* [WHAT TO PRODUCE]:
Please arrange the records below as a Markdown table with the columns Row and Line, giving each non-blank line its own numbered row and leaving out blank lines.
-- START OF EXTRACTED MATERIAL --
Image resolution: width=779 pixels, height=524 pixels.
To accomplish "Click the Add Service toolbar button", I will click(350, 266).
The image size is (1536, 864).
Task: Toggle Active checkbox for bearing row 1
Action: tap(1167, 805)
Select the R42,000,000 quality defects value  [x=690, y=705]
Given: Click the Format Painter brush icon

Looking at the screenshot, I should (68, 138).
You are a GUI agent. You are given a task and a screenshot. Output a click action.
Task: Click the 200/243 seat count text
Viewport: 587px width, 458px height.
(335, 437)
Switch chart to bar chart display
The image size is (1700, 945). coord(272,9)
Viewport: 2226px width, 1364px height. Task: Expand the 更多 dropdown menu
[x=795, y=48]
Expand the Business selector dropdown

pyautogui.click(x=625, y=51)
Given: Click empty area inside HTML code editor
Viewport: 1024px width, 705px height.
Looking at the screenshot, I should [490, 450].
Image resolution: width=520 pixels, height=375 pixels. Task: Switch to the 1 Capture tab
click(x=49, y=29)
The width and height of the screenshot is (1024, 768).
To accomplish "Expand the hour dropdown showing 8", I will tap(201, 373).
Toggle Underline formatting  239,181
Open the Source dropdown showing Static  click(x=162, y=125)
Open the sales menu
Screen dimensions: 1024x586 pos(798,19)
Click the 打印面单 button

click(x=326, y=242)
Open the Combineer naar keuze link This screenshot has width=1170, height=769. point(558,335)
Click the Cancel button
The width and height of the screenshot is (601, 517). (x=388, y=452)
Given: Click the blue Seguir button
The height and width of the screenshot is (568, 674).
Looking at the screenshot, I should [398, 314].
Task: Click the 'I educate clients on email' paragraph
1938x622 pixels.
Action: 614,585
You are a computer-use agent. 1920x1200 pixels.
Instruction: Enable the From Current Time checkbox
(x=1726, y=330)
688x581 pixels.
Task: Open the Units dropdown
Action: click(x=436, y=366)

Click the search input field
-- END OF EXTRACTED MATERIAL --
* [TASK RESULT]:
| Row | Line |
|---|---|
| 1 | Image resolution: width=779 pixels, height=524 pixels. |
| 2 | To accomplish "Click the Add Service toolbar button", I will click(350, 266). |
| 3 | The image size is (1536, 864). |
| 4 | Task: Toggle Active checkbox for bearing row 1 |
| 5 | Action: tap(1167, 805) |
| 6 | Select the R42,000,000 quality defects value  [x=690, y=705] |
| 7 | Given: Click the Format Painter brush icon |
| 8 | Looking at the screenshot, I should (68, 138). |
| 9 | You are a GUI agent. You are given a task and a screenshot. Output a click action. |
| 10 | Task: Click the 200/243 seat count text |
| 11 | Viewport: 587px width, 458px height. |
| 12 | (335, 437) |
| 13 | Switch chart to bar chart display |
| 14 | The image size is (1700, 945). coord(272,9) |
| 15 | Viewport: 2226px width, 1364px height. Task: Expand the 更多 dropdown menu |
| 16 | [x=795, y=48] |
| 17 | Expand the Business selector dropdown |
| 18 | pyautogui.click(x=625, y=51) |
| 19 | Given: Click empty area inside HTML code editor |
| 20 | Viewport: 1024px width, 705px height. |
| 21 | Looking at the screenshot, I should [490, 450]. |
| 22 | Image resolution: width=520 pixels, height=375 pixels. Task: Switch to the 1 Capture tab |
| 23 | click(x=49, y=29) |
| 24 | The width and height of the screenshot is (1024, 768). |
| 25 | To accomplish "Expand the hour dropdown showing 8", I will tap(201, 373). |
| 26 | Toggle Underline formatting  239,181 |
| 27 | Open the Source dropdown showing Static  click(x=162, y=125) |
| 28 | Open the sales menu |
| 29 | Screen dimensions: 1024x586 pos(798,19) |
| 30 | Click the 打印面单 button |
| 31 | click(x=326, y=242) |
| 32 | Open the Combineer naar keuze link This screenshot has width=1170, height=769. point(558,335) |
| 33 | Click the Cancel button |
| 34 | The width and height of the screenshot is (601, 517). (x=388, y=452) |
| 35 | Given: Click the blue Seguir button |
| 36 | The height and width of the screenshot is (568, 674). |
| 37 | Looking at the screenshot, I should [398, 314]. |
| 38 | Task: Click the 'I educate clients on email' paragraph |
| 39 | 1938x622 pixels. |
| 40 | Action: 614,585 |
| 41 | You are a computer-use agent. 1920x1200 pixels. |
| 42 | Instruction: Enable the From Current Time checkbox |
| 43 | (x=1726, y=330) |
| 44 | 688x581 pixels. |
| 45 | Task: Open the Units dropdown |
| 46 | Action: click(x=436, y=366) |
| 47 | Click the search input field |